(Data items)
Segment Open

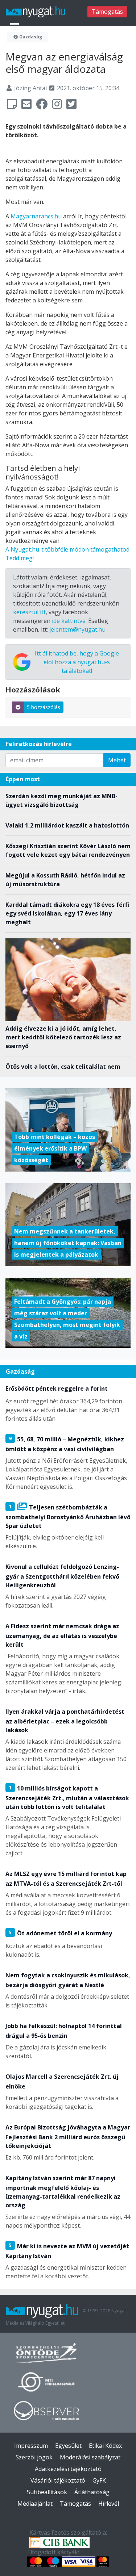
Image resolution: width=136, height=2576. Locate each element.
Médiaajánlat (35, 2504)
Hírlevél (108, 2504)
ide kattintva (69, 621)
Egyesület (68, 2446)
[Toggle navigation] (14, 26)
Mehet (117, 760)
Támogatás (107, 12)
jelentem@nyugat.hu (77, 629)
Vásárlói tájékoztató (57, 2480)
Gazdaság (30, 37)
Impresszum (31, 2446)
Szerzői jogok (34, 2457)
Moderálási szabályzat (90, 2457)
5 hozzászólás (43, 707)
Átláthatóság (92, 2492)
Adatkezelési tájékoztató (68, 2469)
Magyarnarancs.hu (36, 216)
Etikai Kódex (105, 2446)
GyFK (99, 2480)
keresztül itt (29, 612)
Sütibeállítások (47, 2492)
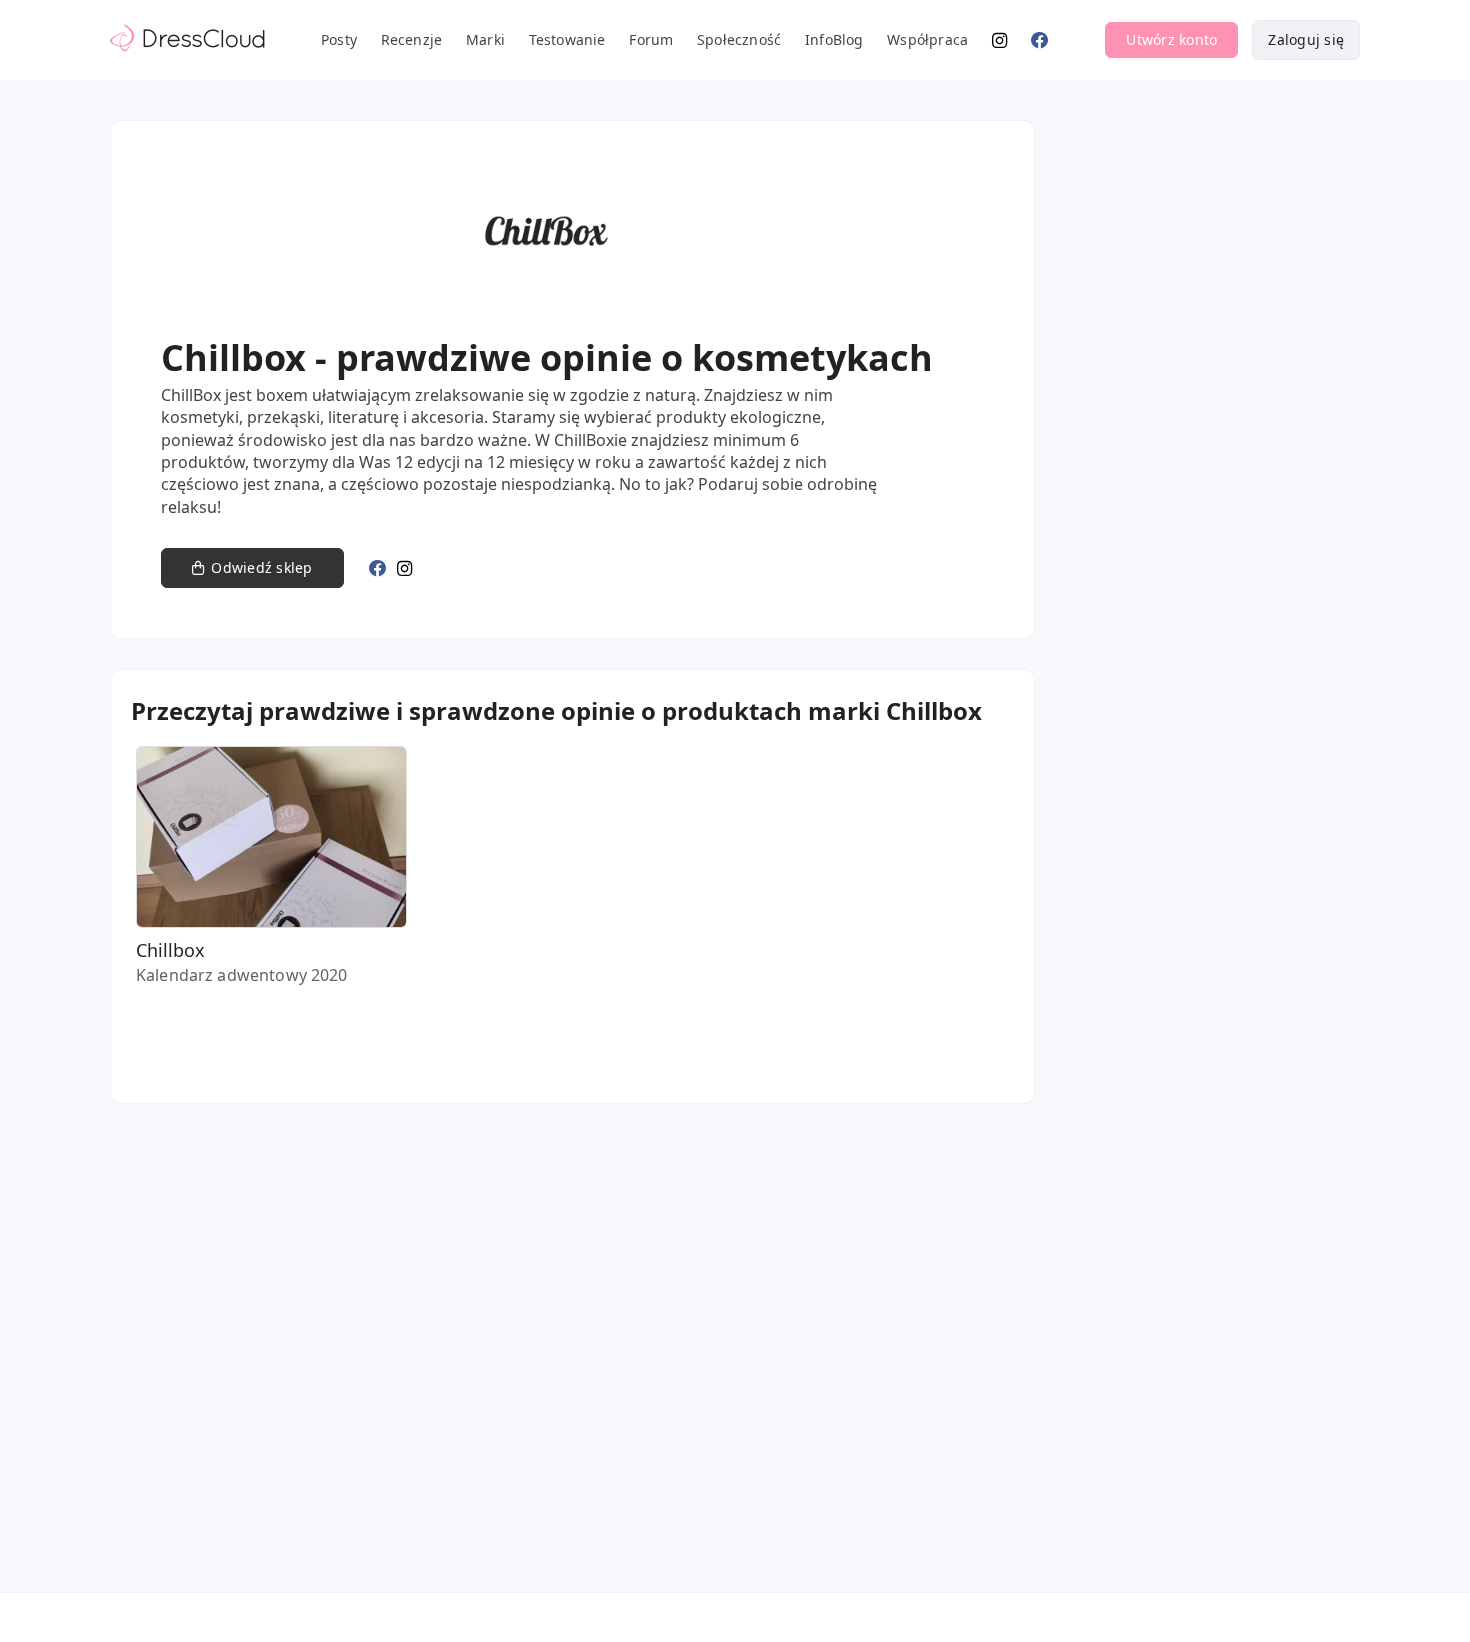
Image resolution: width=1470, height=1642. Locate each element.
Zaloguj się (1306, 39)
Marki (485, 39)
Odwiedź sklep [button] (261, 567)
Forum (651, 39)
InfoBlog (834, 39)
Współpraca (927, 39)
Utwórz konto (1171, 39)
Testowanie (567, 39)
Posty (339, 39)
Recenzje (412, 39)
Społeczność (739, 39)
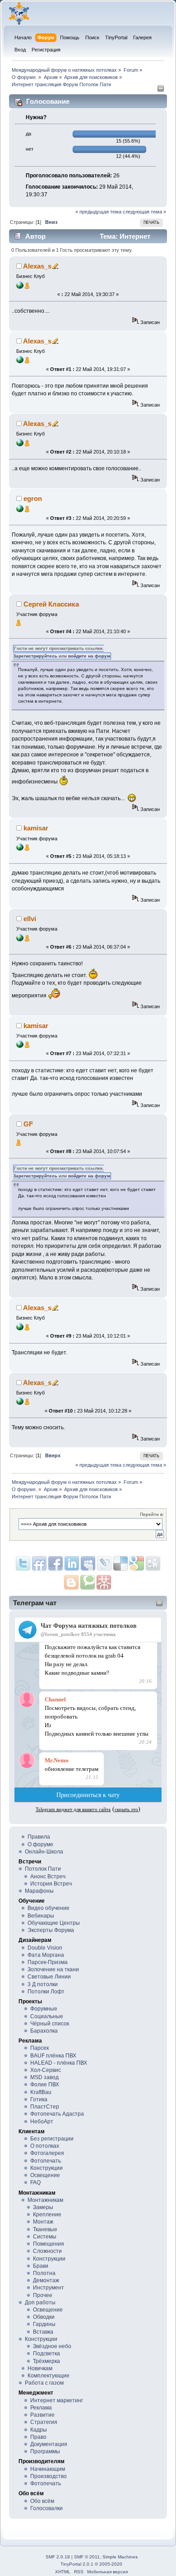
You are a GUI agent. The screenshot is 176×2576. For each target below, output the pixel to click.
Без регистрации (52, 2139)
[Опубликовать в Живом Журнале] (120, 1563)
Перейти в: (152, 1514)
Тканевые (45, 2229)
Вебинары (41, 1916)
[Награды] (27, 287)
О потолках (44, 2146)
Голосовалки (46, 2508)
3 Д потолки (43, 1984)
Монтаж (43, 2222)
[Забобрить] (87, 1582)
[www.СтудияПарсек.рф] (19, 287)
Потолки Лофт (46, 1991)
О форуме (40, 1844)
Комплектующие (48, 2375)
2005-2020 (110, 2564)
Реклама (41, 2408)
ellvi (29, 918)
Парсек (39, 2048)
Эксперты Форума (51, 1930)
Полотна (44, 2273)
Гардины (44, 2324)
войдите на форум (89, 655)
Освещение (45, 2175)
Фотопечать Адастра (57, 2114)
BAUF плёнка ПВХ (53, 2055)
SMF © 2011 (87, 2556)
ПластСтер (44, 2106)
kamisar (35, 828)
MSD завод (44, 2077)
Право (38, 2437)
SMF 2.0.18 (58, 2556)
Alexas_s (37, 266)
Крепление (47, 2214)
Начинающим (47, 2469)
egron (32, 498)
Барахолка (44, 2031)
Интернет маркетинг (56, 2400)
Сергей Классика (51, 604)
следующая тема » (144, 211)
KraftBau (40, 2092)
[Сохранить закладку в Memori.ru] (104, 1582)
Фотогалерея (47, 2153)
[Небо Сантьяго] (19, 849)
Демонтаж (46, 2280)
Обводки (44, 2317)
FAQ (35, 2182)
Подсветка (46, 2353)
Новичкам (40, 2368)
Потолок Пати (43, 1869)
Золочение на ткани (53, 1969)
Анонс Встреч (47, 1876)
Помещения (48, 2244)
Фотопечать (45, 2161)
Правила (39, 1837)
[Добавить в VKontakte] (88, 1563)
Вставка (43, 2332)
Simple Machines (120, 2556)
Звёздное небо (52, 2346)
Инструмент (48, 2287)
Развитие (42, 2415)
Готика (38, 2099)
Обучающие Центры (54, 1923)
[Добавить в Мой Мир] (104, 1563)
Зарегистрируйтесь (35, 655)
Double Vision (45, 1948)
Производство (48, 2476)
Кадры (38, 2430)
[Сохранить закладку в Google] (71, 1582)
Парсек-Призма (48, 1962)
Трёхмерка (46, 2361)
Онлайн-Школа (44, 1852)
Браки (40, 2266)
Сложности (47, 2251)
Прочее (42, 2295)
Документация (48, 2444)
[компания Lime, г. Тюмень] (19, 510)
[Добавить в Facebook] (55, 1563)
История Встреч (51, 1884)
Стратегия (43, 2422)
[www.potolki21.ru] (19, 939)
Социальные (46, 2016)
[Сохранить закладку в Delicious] (137, 1563)
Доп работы (40, 2302)
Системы (44, 2236)
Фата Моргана (46, 1955)
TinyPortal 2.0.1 (76, 2564)
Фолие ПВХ (44, 2084)
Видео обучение (48, 1908)
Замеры (43, 2207)
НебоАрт (41, 2121)
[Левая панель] (160, 90)
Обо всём (42, 2501)
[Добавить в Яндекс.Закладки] (72, 1563)
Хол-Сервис (45, 2070)
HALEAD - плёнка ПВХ (58, 2063)
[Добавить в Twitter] (23, 1563)
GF (28, 1124)
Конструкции (46, 2168)
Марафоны (39, 1891)
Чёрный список (49, 2023)
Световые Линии (49, 1977)
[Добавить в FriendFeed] (39, 1563)
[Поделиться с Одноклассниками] (153, 1563)
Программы (45, 2451)
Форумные (43, 2009)
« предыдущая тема (98, 211)
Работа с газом (44, 2383)
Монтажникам (45, 2200)
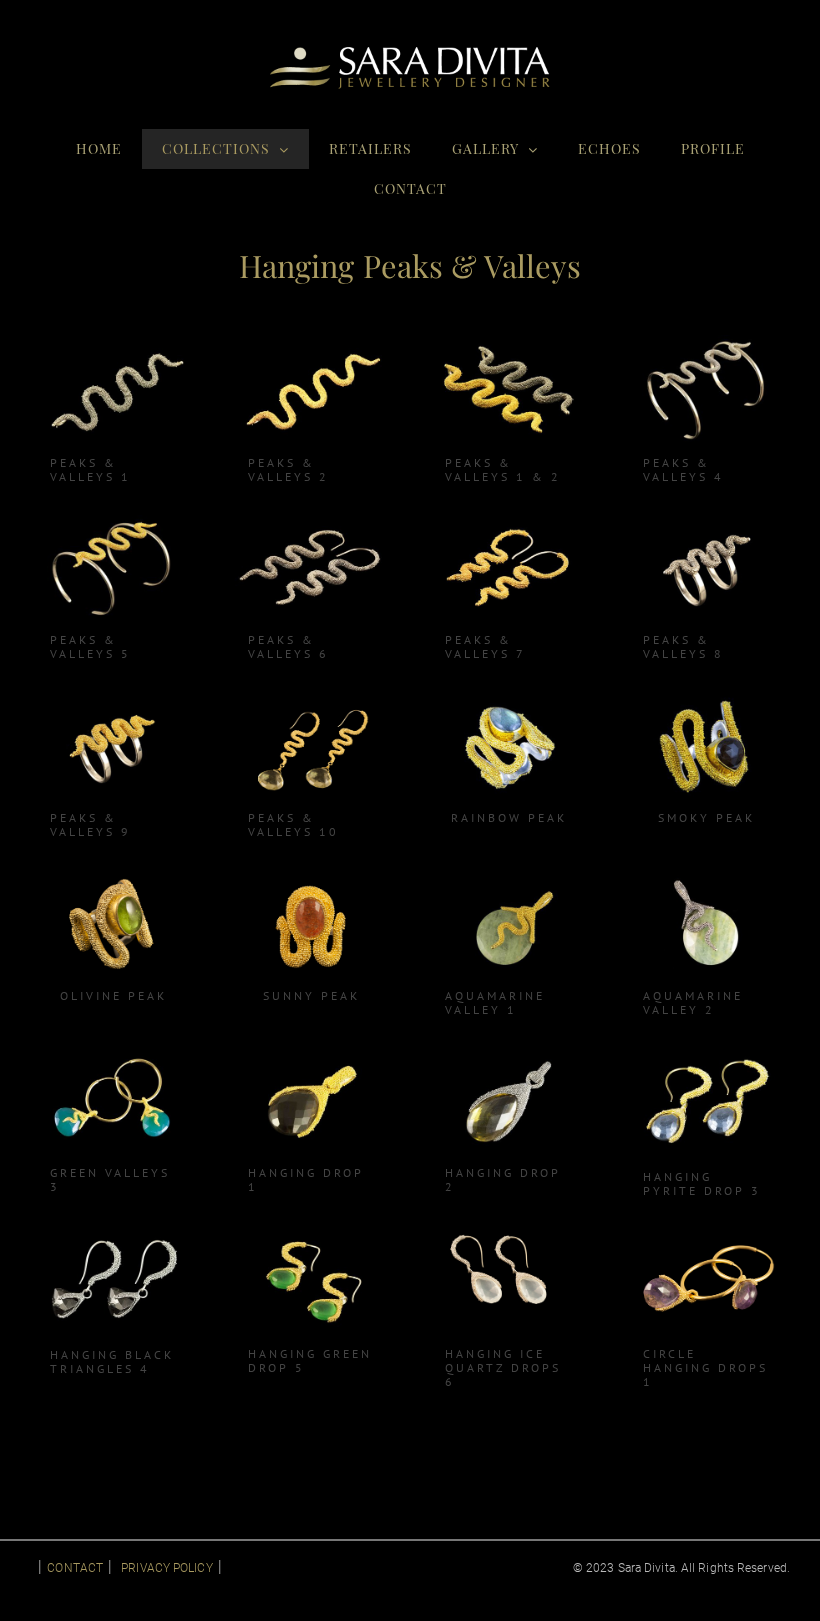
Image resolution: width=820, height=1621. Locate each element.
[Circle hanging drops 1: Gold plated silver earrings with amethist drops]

Segment Closed

> _ASSIGNMENT_:
Using the data above, repeat exactly the lines that begin at the line with "Парсек (39, 2048)" and end at the line with "Новичкам (40, 2368)", both ends included.

> _WRITTEN ANSWER_:
Парсек (39, 2048)
Эксперты Форума (51, 1930)
Полотна (44, 2273)
Гардины (44, 2324)
войдите на форум (89, 655)
Освещение (45, 2175)
Фотопечать Адастра (57, 2114)
BAUF плёнка ПВХ (53, 2055)
SMF © 2011 (87, 2556)
ПластСтер (44, 2106)
kamisar (35, 828)
MSD завод (44, 2077)
Право (38, 2437)
SMF 2.0.18 (58, 2556)
Alexas_s (37, 266)
Крепление (47, 2214)
Начинающим (47, 2469)
egron (32, 498)
Барахолка (44, 2031)
Интернет маркетинг (56, 2400)
Сергей Классика (51, 604)
следующая тема » (144, 211)
KraftBau (40, 2092)
[Сохранить закладку в Memori.ru] (104, 1582)
Фотогалерея (47, 2153)
[Небо Сантьяго] (19, 849)
Демонтаж (46, 2280)
Обводки (44, 2317)
FAQ (35, 2182)
Подсветка (46, 2353)
Новичкам (40, 2368)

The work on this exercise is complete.